When Nikicicz responded that he is susceptible to upper respiratory infections, the supervisor's texts appeared to get more aggressive. He referred to the coronavirus as the "Wuhan virus," a term that many say is not only inaccurate but stokes xenophobia. He texted in all capital letters that Nikicicz was the only one in the entire hospital wearing an N95 mask and that he would not be able to get one when the "real virus" comes in. Nikicicz texted back: "The real virus is here already."
Nikicicz is an independent contractor who works with a placement company Somnia Anesthesia. He said he got a call from the company asking for his side of the story. He was told hospital administrators had complained. After that, Nikicicz said he was told not to go into work on Monday.
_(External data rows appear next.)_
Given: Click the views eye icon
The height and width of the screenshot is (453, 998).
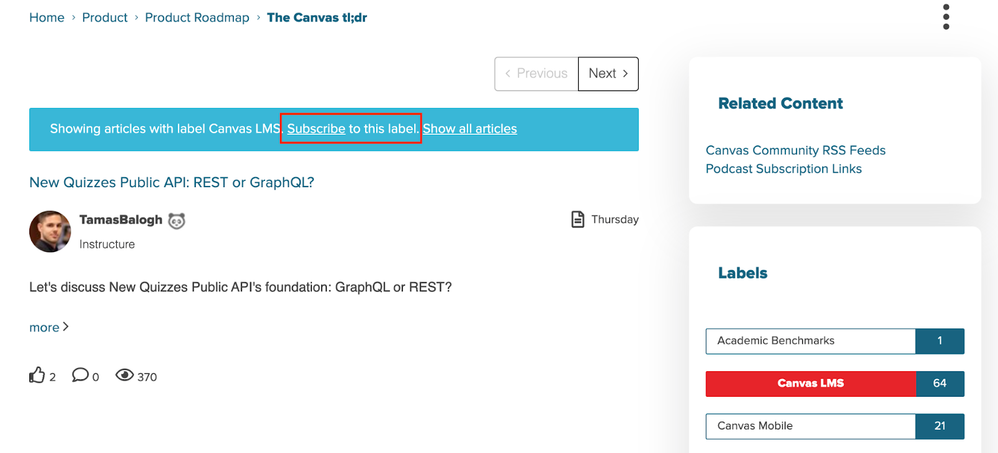Looking at the screenshot, I should coord(124,375).
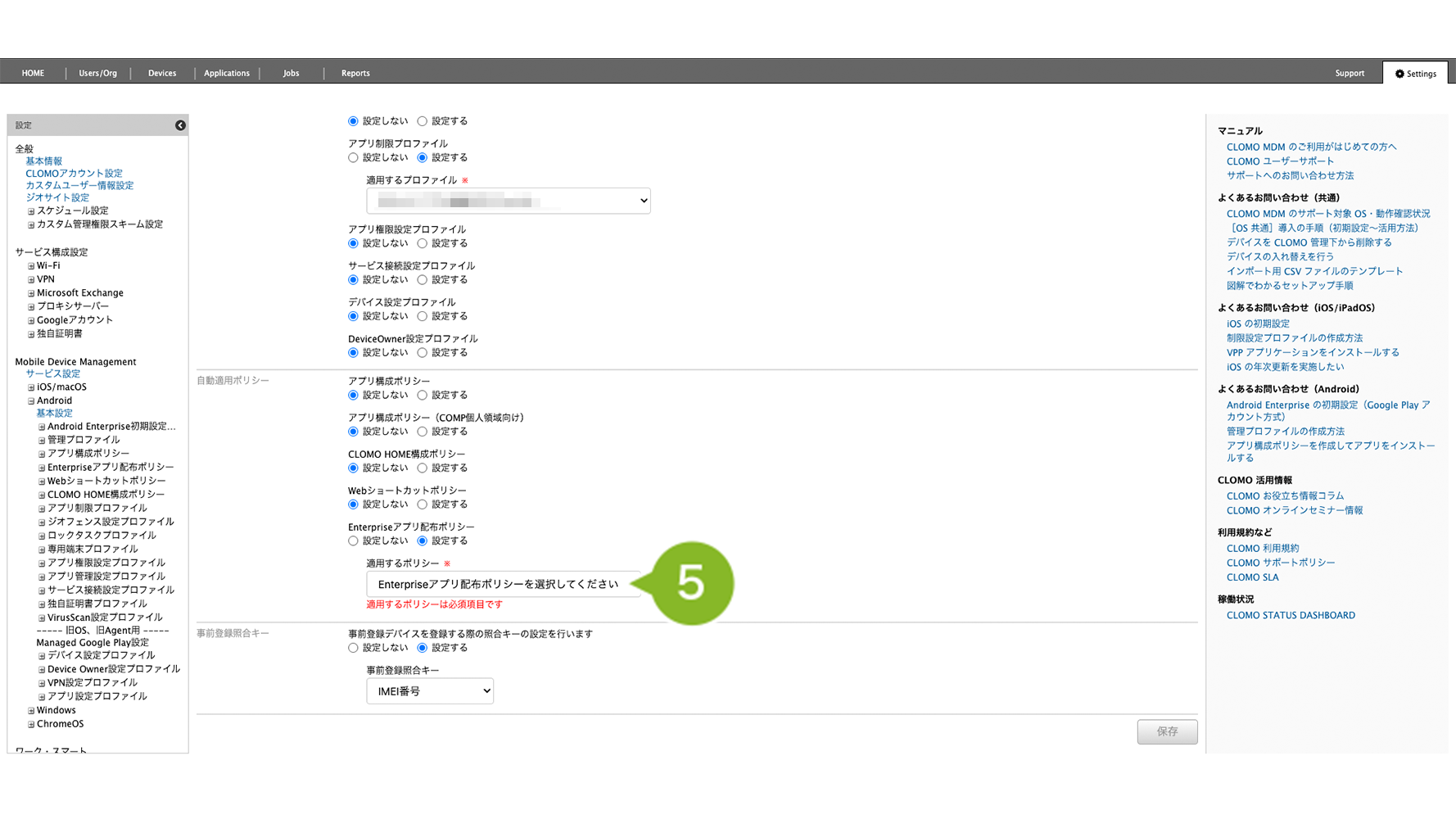The height and width of the screenshot is (819, 1456).
Task: Open the 基本情報 settings link
Action: (43, 161)
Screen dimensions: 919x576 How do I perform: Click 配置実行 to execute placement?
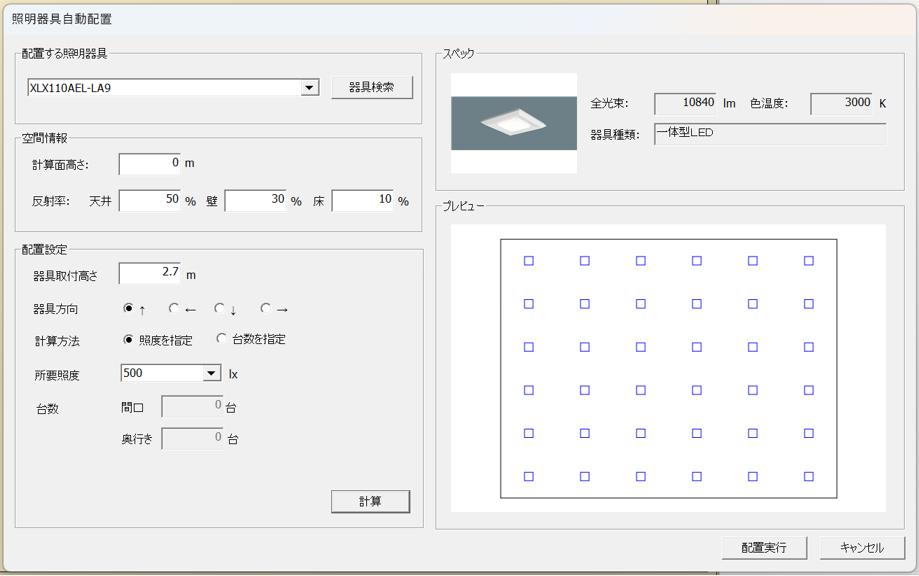(x=763, y=548)
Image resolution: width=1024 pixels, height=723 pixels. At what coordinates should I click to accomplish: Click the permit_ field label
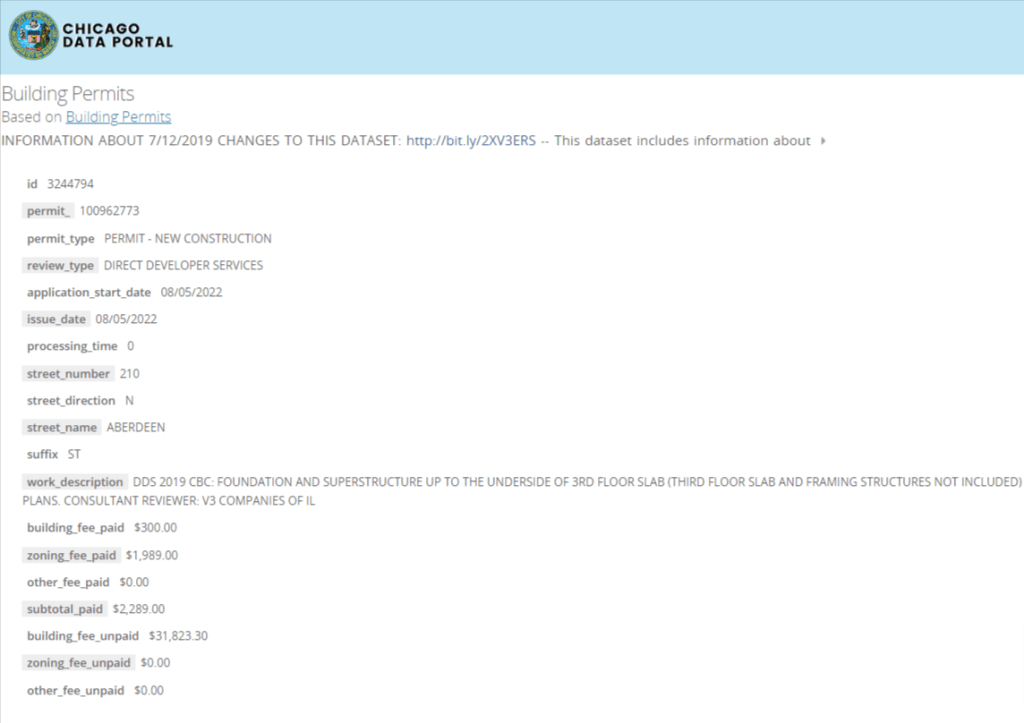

"I protect myself and protect the environment in case I am infected. In a situation like this, when we have social distancing, wearing a mask is one of the basic ways of stopping the spread of the virus," Nikicicz said. "And I really feel that injustice was done to me because of the fact that the right thing to do is to wear a mask. To punish me for wearing a mask is something that I really feel is wrong."
The University Medical Center of El Paso said in a statement that Nikicicz was removed from the schedule by Somnia Anesthesia for "insubordination."
"The anesthesiologist was told on numerous occasions by his supervisor to not wear the N95 surgical mask while not in the Operating Room area or while not treating patients with infectious disease," the statement said. "UMC is not unlike other hospitals in its efforts to conserve N95 surgical masks, especially when it comes to wearing them when not in the surgical/OR area. At the time of these incidents, the CDC did not require masks (and certainly not N95 masks) to be used by hospital staff when not treating patients or while in surgical/OR areas. Beyond this, we view this as a personnel matter between Somnia Anesthesia and its contracted anesthesiologist. "
Hours after NPR reached out to the hospital, Nikicicz was put back on the schedule.
Marc Koch, president and CEO of Somnia Anesthesia, said that Nikicicz was not removed for insubordination. Koch said he was briefly taken off rotation because elective surgeries are cancelled and hundreds of contract workers are being laid off.
"To be frank, I was trying to reach out to him to try to get him to come back. At no point was he terminated," Koch said. "He didn't listen to his chief, yes he was not listening. But what we were trying to do was see our way through that and help him and reconcile that issue."
Koch said protecting doctors has been his number one goal, even securing N95 masks to supply to hospitals that couldn't find any.
"The clinicians want to be safe. They want to meet or exceed the CDC guidelines," Koch said. "And the hospitals fear a run on supplies and [causing] patient anxiety."